Yeah, definition will be the hardest thing to really get past here.
Iceland has had a legislative body for ages, since like 1000 AD. However for much of the period 1000-1874 Iceland was under the thumb of the Danish Crown. The Danish monarchs until probably the last 200 years were not constitutional in any sense, and essentially ruled based on whim. Denmark had the right to overrule any legislation Iceland passed, so in essence it was a Democracy in a manner similar to the Roman Empire (in that it maintained a legislative body that lacked real power.)
I don’t really know how I would define democracy. To me, if it’s a representative style democracy, if an unelected monarch has the ability to freely stop legislation and essentially control that legislature I don’t view it as a true democracy.

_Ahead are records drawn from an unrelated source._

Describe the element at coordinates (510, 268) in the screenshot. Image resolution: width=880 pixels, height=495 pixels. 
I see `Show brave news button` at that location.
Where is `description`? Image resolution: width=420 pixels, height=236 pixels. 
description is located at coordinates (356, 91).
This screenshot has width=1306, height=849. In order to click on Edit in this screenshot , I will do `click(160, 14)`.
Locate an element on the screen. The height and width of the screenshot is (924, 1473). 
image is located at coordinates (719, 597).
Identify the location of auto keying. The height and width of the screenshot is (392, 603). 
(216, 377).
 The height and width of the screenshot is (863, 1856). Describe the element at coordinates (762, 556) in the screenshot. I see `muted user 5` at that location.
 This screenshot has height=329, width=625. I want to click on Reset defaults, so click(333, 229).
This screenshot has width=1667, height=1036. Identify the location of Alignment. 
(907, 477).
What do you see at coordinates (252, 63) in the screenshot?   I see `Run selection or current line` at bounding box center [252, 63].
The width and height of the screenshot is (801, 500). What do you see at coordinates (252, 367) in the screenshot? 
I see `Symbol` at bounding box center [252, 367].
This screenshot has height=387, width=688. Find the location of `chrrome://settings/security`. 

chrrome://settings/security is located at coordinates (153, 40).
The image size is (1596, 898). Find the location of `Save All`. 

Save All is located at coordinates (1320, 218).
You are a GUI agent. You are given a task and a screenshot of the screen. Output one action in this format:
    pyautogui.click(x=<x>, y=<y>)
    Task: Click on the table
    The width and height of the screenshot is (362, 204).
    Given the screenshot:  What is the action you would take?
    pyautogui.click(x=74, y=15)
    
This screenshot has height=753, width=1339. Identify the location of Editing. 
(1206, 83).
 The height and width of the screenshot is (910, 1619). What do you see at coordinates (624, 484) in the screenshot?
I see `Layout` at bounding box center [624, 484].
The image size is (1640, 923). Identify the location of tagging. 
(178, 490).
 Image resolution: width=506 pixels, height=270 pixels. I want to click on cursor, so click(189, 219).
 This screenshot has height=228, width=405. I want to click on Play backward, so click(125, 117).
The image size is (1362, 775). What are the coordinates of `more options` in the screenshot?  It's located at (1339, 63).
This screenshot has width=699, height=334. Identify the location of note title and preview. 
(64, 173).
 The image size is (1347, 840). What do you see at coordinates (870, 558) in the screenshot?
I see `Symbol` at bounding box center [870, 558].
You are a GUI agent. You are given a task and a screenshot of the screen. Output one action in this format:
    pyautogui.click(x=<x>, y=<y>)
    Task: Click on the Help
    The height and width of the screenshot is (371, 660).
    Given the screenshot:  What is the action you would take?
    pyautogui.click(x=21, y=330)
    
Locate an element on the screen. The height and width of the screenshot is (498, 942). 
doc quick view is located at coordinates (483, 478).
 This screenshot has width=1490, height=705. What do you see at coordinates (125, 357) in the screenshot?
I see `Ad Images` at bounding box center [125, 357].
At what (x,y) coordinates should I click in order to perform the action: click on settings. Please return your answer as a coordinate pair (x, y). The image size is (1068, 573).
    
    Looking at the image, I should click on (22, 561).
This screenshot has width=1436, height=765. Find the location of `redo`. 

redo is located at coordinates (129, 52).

The English had a legislature in the age of Henry VIII, and if they did not pass laws exactly as he requested, then the representatives would find themselves being executed on trumped up charges. It wasn’t until after the English Civil War I’d say England had a democracy, of course if you’re hung up on the franchise, then you probably have to wait til the latter 18th century or even 19th century to consider the United Kingdom a democracy. (I’m not using England/United Kingdom imprecisely here. Under Henry VIII it was just England, Wales was not given much regard as an entity at the time and Scotland was a different country with a different monarch. In 1604 the crowns unified, but not until 1707 were the two countries unified and the Scottish Parliament and legal system merged.)